24/12/2025
🔬 J.J. Thomson was a British physicist whose discovery of the electron in 1897 changed the way we understand the structure of matter. Born in 1856, Thomson was a brilliant experimenter and teacher who played a major role in shaping modern atomic physics.
⚛️ Working at the Cavendish Laboratory in Cambridge, Thomson conducted experiments using cathode ray tubes—glass tubes with a vacuum inside and electrodes at either end. While studying the rays that traveled from the negative to the positive electrode, Thomson showed that they were not rays of light or waves, but instead tiny, negatively charged particles. He called them "corpuscles," which were later renamed electrons. This was the first discovery of a subatomic particle, proving that atoms were not indivisible, as once thought.

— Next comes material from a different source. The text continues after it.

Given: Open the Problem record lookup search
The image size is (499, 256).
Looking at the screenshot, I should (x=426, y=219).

📏 Thomson also measured the charge-to-mass ratio of the electron, providing the first insight into its properties. His work led to the creation of the plum pudding model of the atom, where electrons were thought to be embedded in a sphere of positive charge. Though this model was later replaced by the nuclear model, it marked a crucial step in the development of atomic theory.

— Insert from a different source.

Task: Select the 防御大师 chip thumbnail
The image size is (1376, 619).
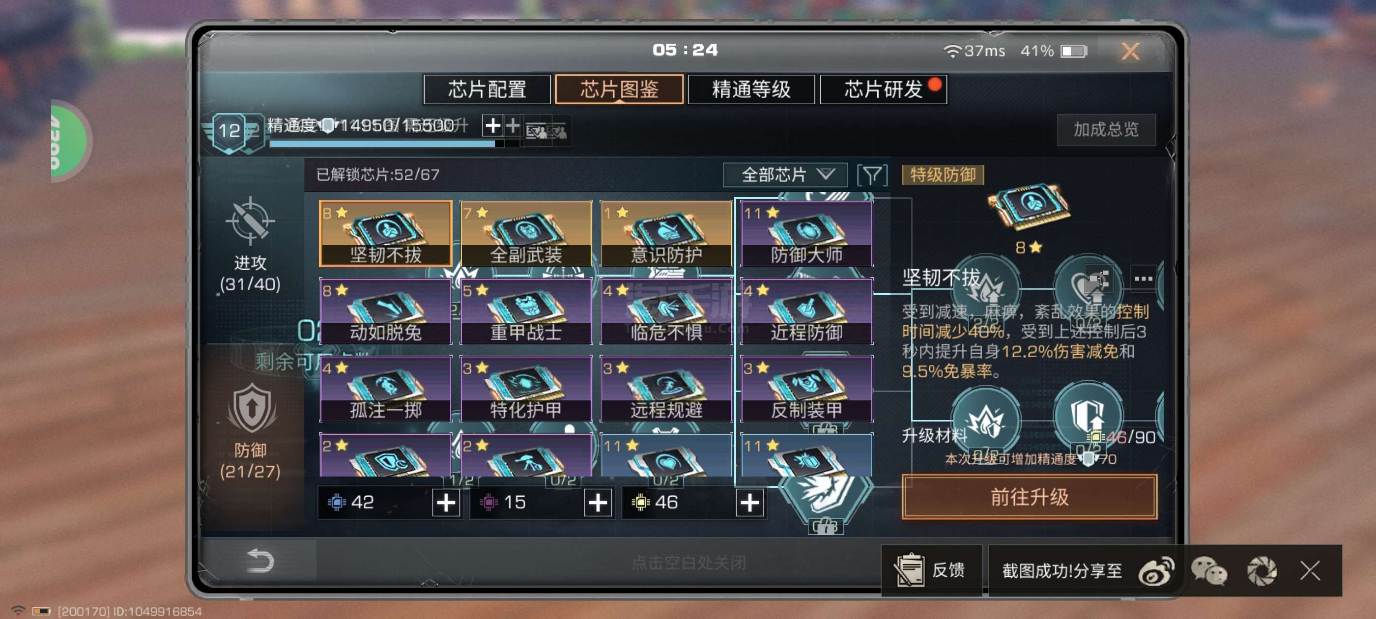Action: 807,234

🎓 As a teacher, Thomson mentored several future Nobel Prize winners, including Ernest Rutherford, who went on to discover the atomic nucleus. Thomson himself was awarded the Nobel Prize in Physics in 1906 for his work on the conduction of electricity in gases.
🌟 J.J. Thomson’s discovery of the electron was a milestone in science, laying the foundation for quantum mechanics, chemistry, electronics, and much of modern technology.